Closed francisbarton closed 8 months ago

francisbarton commented 10 months ago

Currently the process seems to omit the first event on the list, and just returns a value for event 2 based on days since event 1. But we would want an SPC chart to still include event 1, it might be an important event to plot.

francisbarton commented 10 months ago

My initial code for time-between calculations (written in DH) also required a start_dttm (start of reporting period) so that even the first event potentially had a "days since" value (that is, days since start of reporting period).

ThomUK commented 8 months ago

I'd like to do some research on this to understand what other tools do (eg. NHSE MDC).

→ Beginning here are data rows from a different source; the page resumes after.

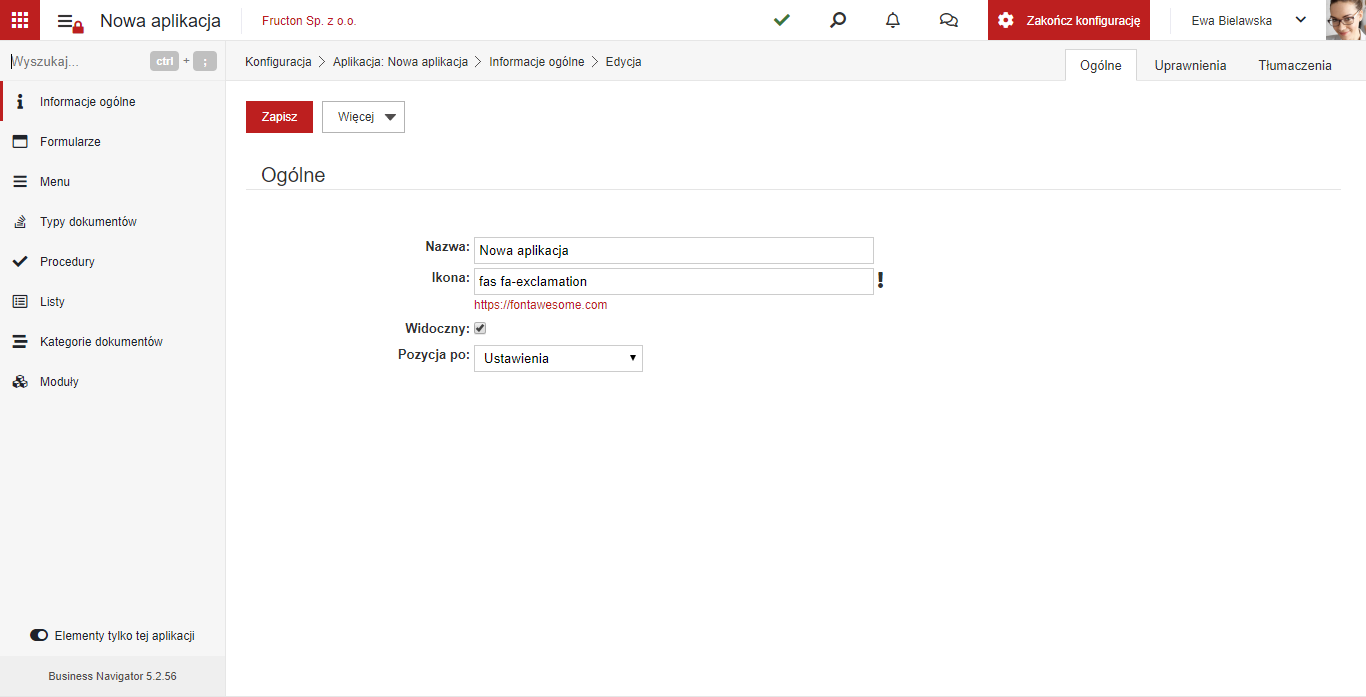Open the Pozycja po dropdown
The height and width of the screenshot is (697, 1366).
[x=558, y=358]
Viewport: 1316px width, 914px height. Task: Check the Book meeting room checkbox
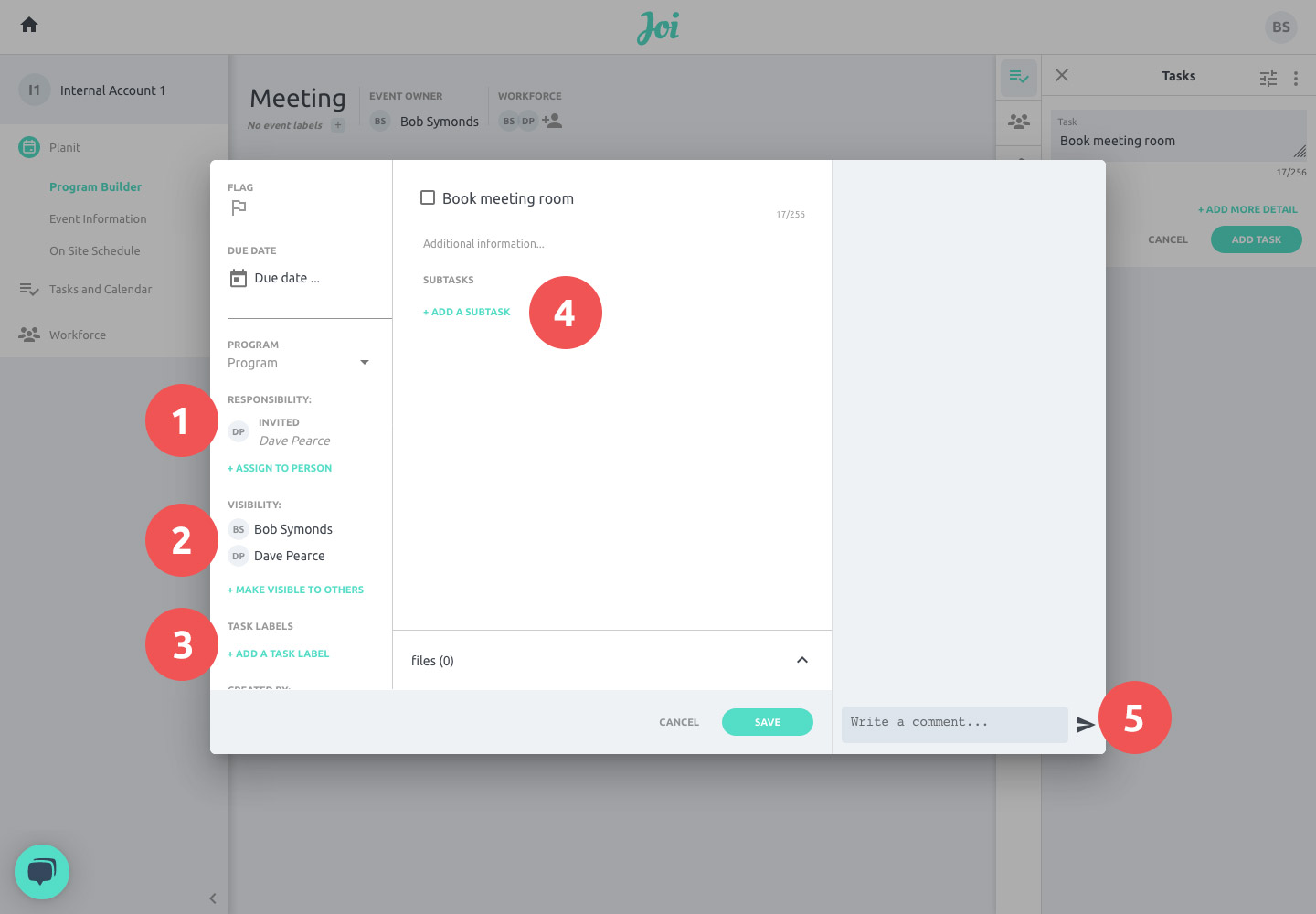pyautogui.click(x=428, y=197)
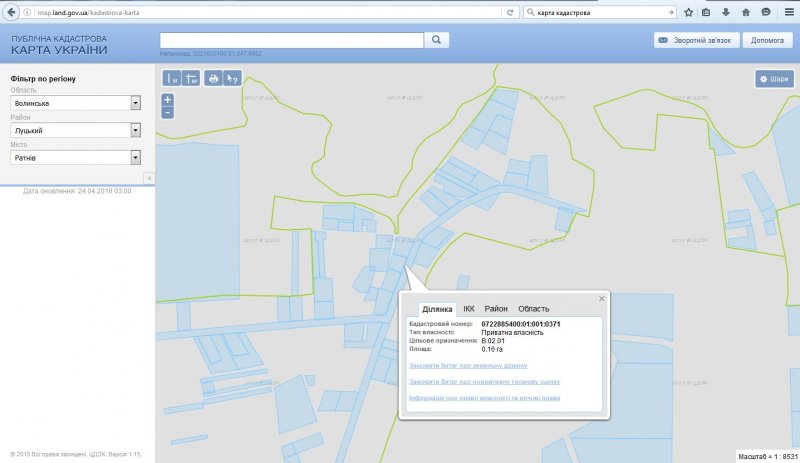Select the distance measurement tool
This screenshot has width=800, height=463.
[172, 78]
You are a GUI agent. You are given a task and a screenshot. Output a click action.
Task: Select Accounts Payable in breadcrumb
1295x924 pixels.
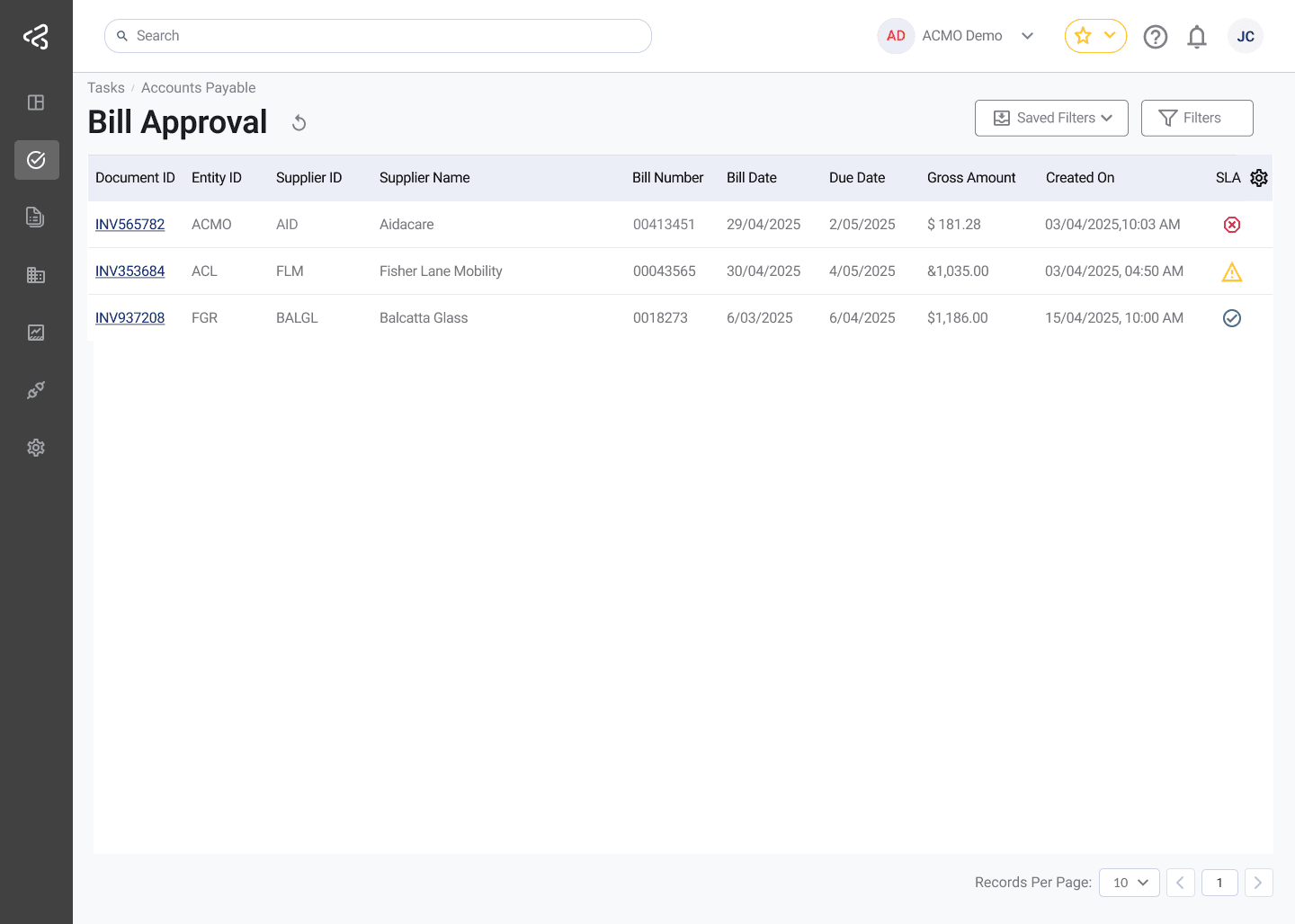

My starting point is that I'm not keen on the position of the first point being defined nominally by the start of the reporting window - I think there is a risk of "signal" being forced into a plot that isn't in the underlying data.

On the other hand I can see the disadvantage of the first data point being effectively hidden, which is a bigger problem for "very rare" events than it is for "rare" events

ThomUK commented 8 months ago

I have researched the behaviour of the NHSE MDC "T- chart" excel tool. That tool also drops the first point, which is used only to calculate the y axis value of the 2nd event.

I'm going to leave the behaviour as it currently is because:

  1. We then remain consistent with NHSE MDC team.
  2. Including the first event with a nominal y value (either 0 or based on the start of the reporting period) will still influence the calculation of mean and process limits. It could also flag as special-cause which would be potentially misleading.
  3. I don't believe there is harm in dropping the first point, because points at the left-hand side of the time-series are less important than at the right-hand end, which is where the signal and discussion should be happening.

Leaving this comment here for others to pick up on in future if required.